Some of the regulars down at Sparky’s Diner took me to task this week for not adding my wooden two-cents to what is easily the sleaziest story to come out of academia this century.
My reasoning that others have jumped in with their own ire and indignation did not mollify the group. So, here is my take that you can take or leave. It may sound a bit disjointed, but I will lead you where you do not want to go. Trust me.
Let me begin by saying I spent several days so angry that I was nearly spitting every time the subject came up. My anger stemmed from two reasons. First, because I worked for nearly twenty years in academia, half that time at the highest levels in the institution, so I know just as sure as anything that if anyone working at Penn State says he or she had not heard the rumors and innuendo of Jerry Sandusky sodomizing little boys, then that person is a liar or so isolated that he or she should immediately look for other employment.

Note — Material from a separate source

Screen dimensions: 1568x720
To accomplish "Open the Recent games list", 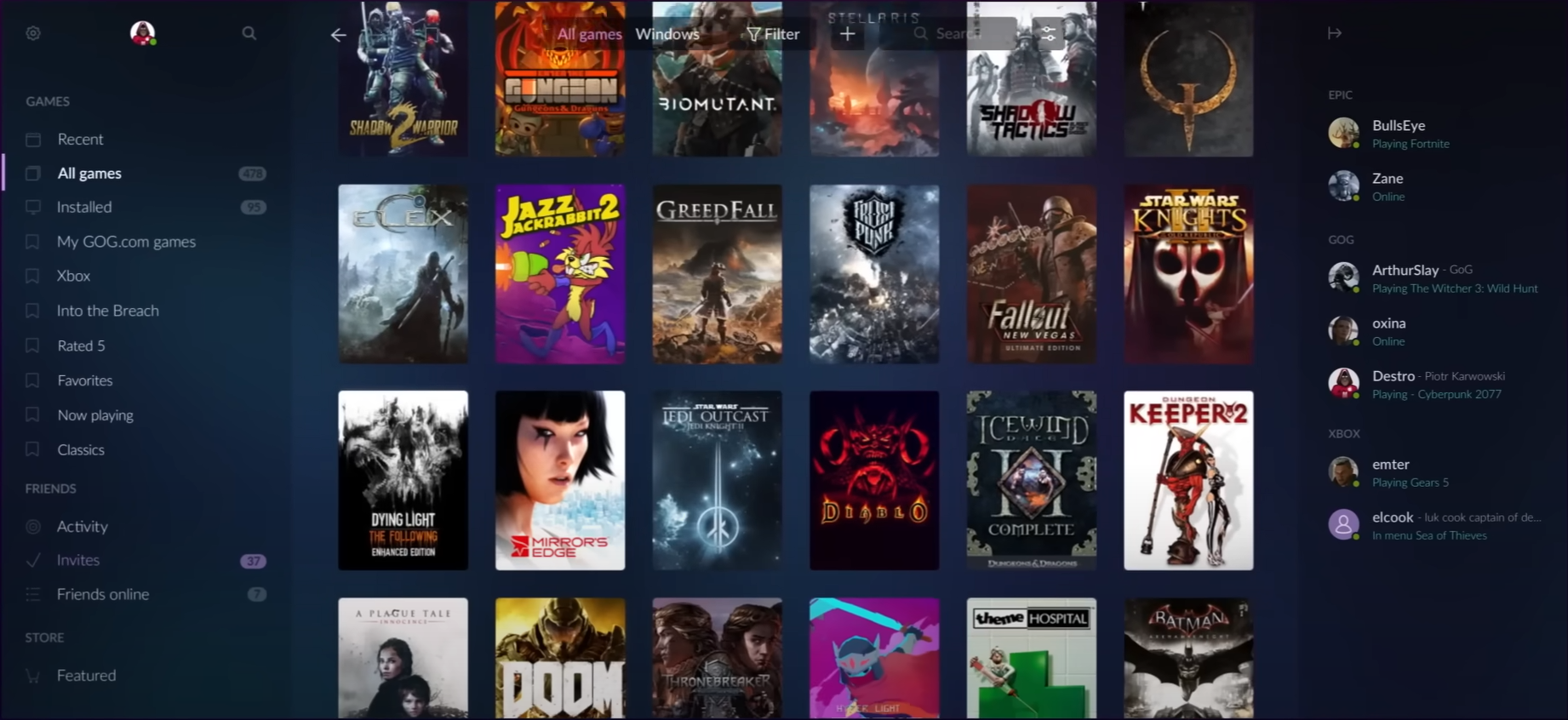I will coord(80,139).
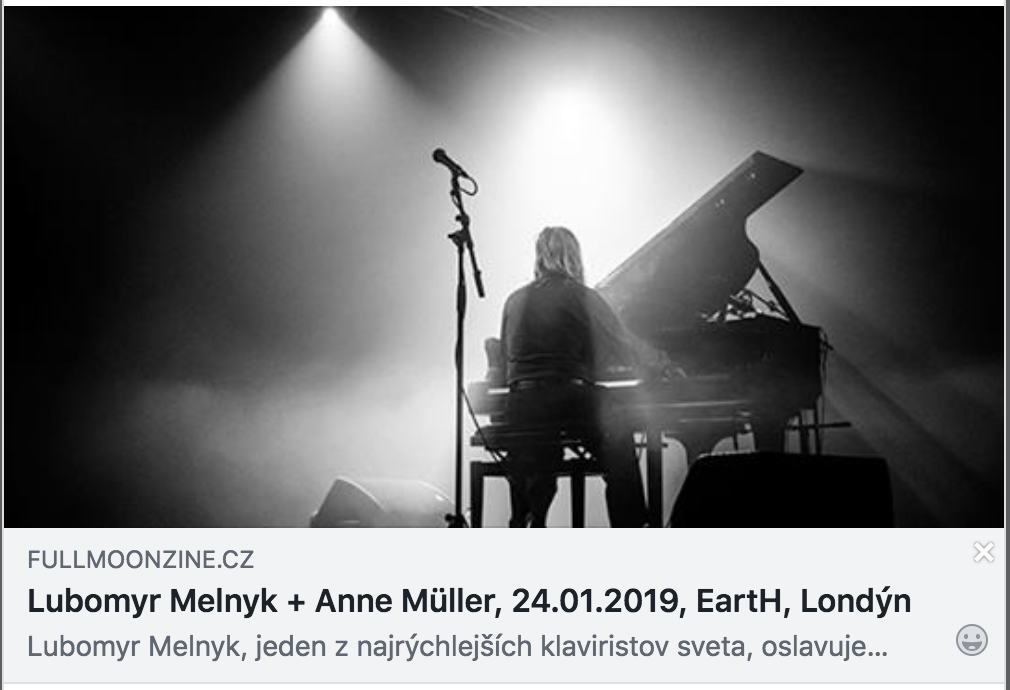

No, I take that back. The person is a liar. And here’s why I say that. University employees thrive on rumor and innuendo, and the more sordid the tale, the better they like it. Why? Because many people working in academia have a whole lot of time on their hands to listen to every nasty story that comes their way. And there are lots of nasty stories in academia.

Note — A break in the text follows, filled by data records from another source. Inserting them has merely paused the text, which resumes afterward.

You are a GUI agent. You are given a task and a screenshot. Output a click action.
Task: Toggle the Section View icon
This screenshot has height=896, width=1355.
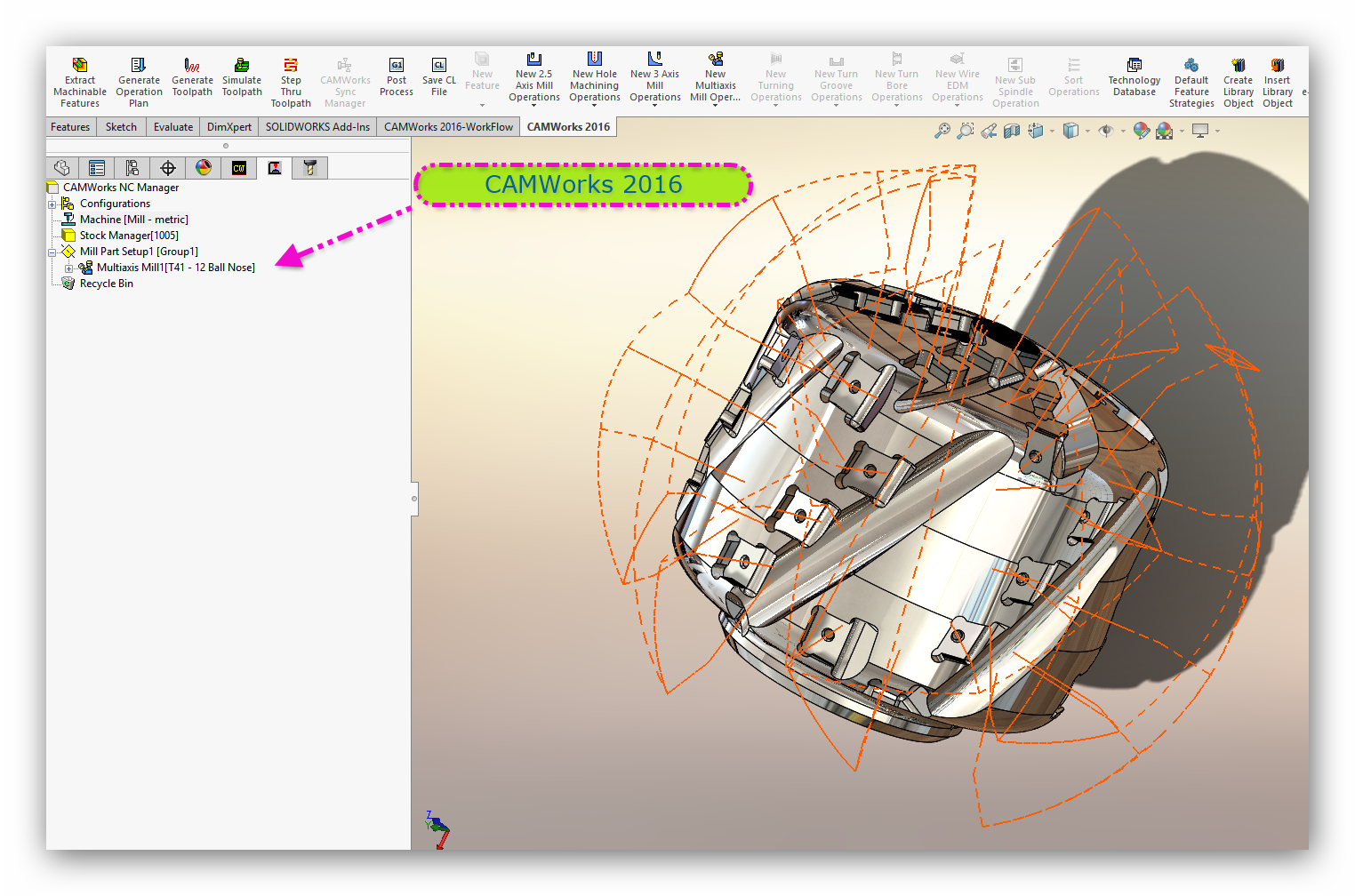point(1012,132)
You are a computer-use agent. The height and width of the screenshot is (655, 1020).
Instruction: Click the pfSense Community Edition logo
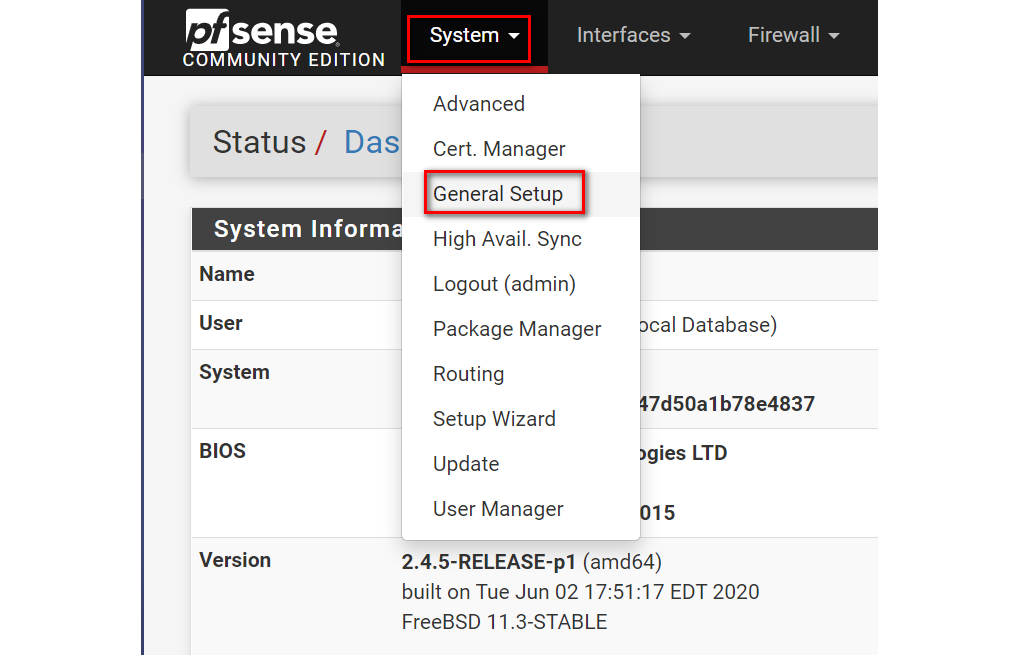283,40
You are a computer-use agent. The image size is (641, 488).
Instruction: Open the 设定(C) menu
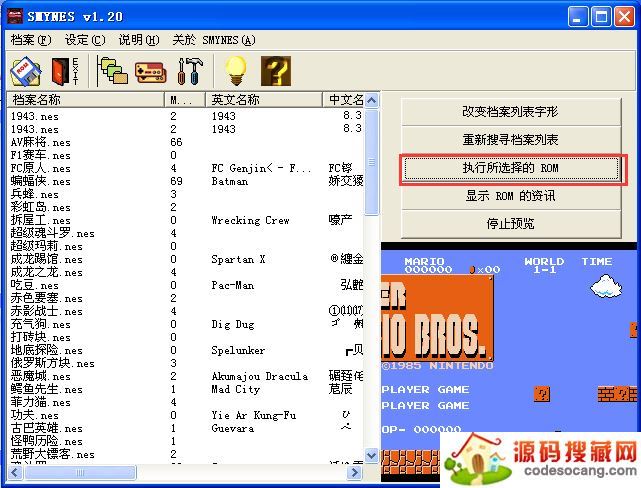pos(84,40)
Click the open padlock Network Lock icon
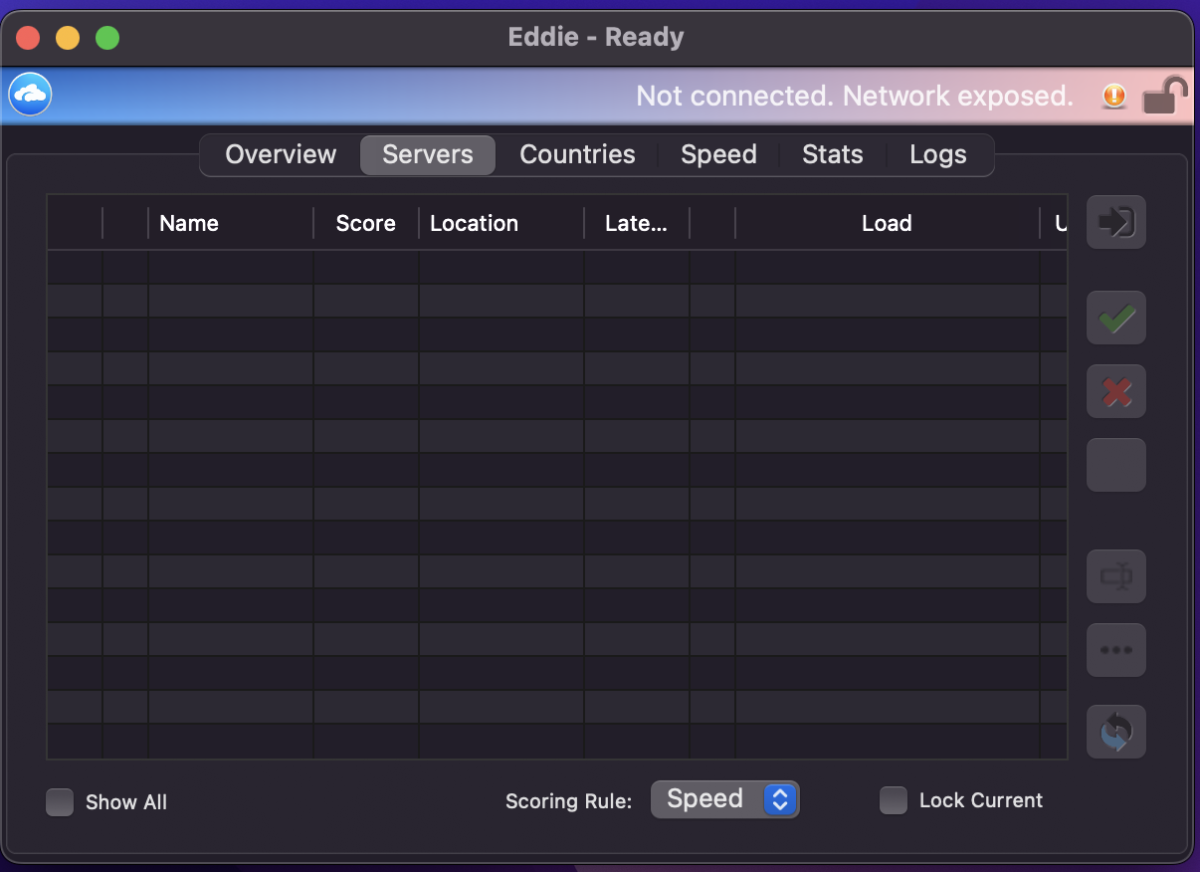This screenshot has height=872, width=1200. pos(1164,96)
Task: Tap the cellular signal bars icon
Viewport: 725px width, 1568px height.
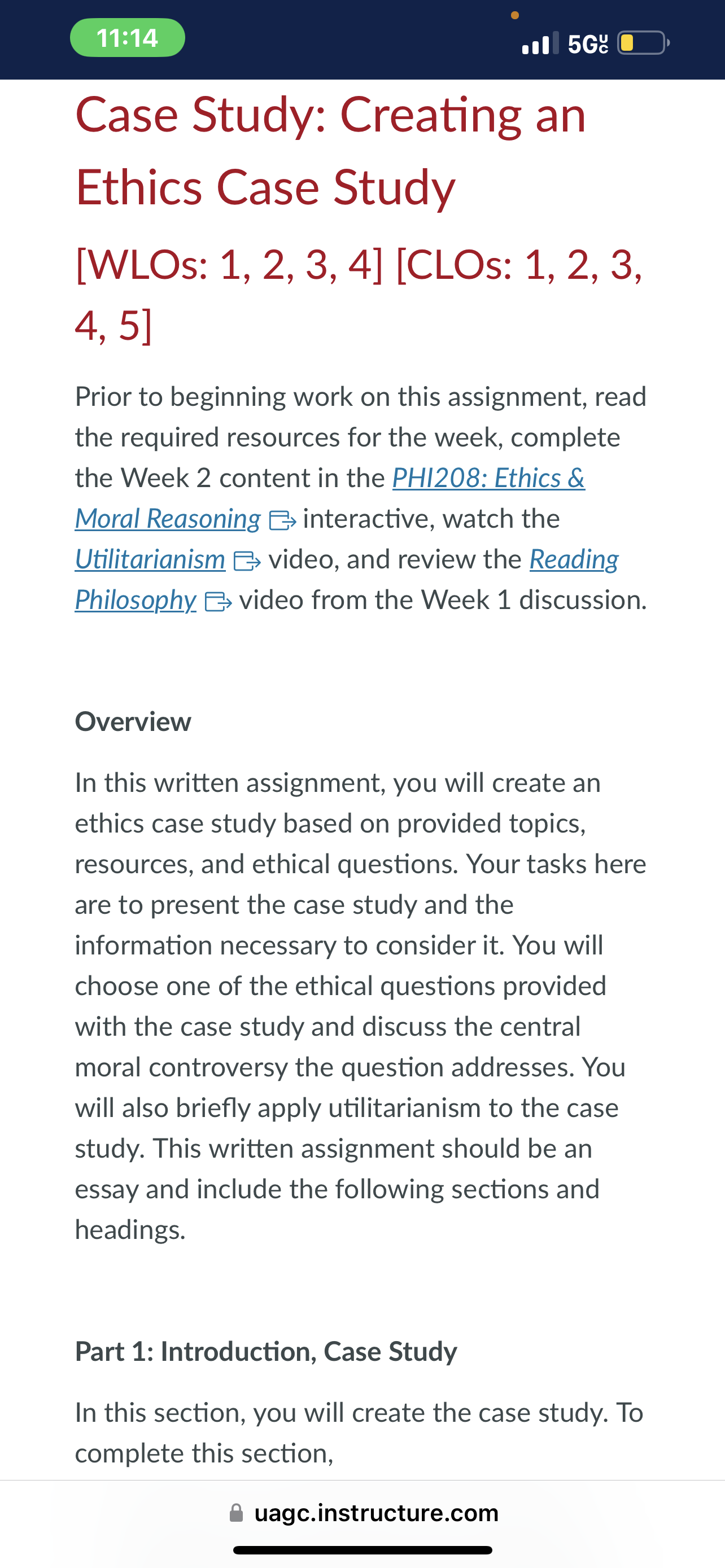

So, if a minimum-wage janitor or a brown-nosing graduate assistant witnesses a campus bigwig engaged in deviant sexual activity with a child, you can bet the story will have made it through the campus rumor mill before the end of the week.
The second reason this story really ticked me off was that I know what it is like to be a victim of childhood abuse and have no one come to your rescue. Enough said on that for now.

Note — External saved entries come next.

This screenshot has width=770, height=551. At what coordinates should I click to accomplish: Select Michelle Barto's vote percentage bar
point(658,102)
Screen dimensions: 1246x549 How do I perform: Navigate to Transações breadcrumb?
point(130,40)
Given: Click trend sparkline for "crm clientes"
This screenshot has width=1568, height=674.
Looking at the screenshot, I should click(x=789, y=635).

Any victim of sexual assault, regardless of age or gender, hopes it will stop, but also prays that someone sees what is happening and comes to the rescue.
And that brings up the big question for me. I do not understand why any individual entering a locker room and hearing the unmistaken sounds of sexual intercourse, then turning a corner and catching a grown man butt humping a child, did not immediately kill that man with his bare hands or with the nearest object that would do the job. Short of that, I do not understand why that person did not grab the child and run to the nearest phone and call the cops. And, I do not understand how any person with even the slightest grain of humanity would hire a morally handicapped individual who would not come to the rescue of a child.
Oh, you say that is because no one knew what he saw. That’s crap, and you know it.
But here is something you may not know, and the question is: what are going to do about it once I tell you?
A U.S. Department Of Education report from 2004 revealed nearly one out of ten kids in kindergarten through high school are victims of sexual misconduct on the part of their teachers, coaches, or administrators.
But that’s just the kids who are not afraid to speak out, which means the numbers could be higher, much higher.
To put these numbers into perspective, the Houston Independent School District, the largest public school district in Texas and the seventh largest in the country, has more than 202,000 students. If the government’s report is correct, about 20,000 students will be victims of sexual misconduct or abuse from a school employee before they graduate from high school.
Oh, but that would not happen in your town, in your school district, in your kid’s school. Right, because these things always happen somewhere else, and to someone else’s kids.
This might be the time to sit down with your kids for an honest discussion about this prevalent and preventable plague in our schools, because if you had even the slightest anger about how Penn State administrators and alumni looked the other way when they had even the slightest hint of what was happening, then you are just as hypocritical if you do not look into what is going on in your child’s school now that you have been told.
See, I told you that you did not want to read this far.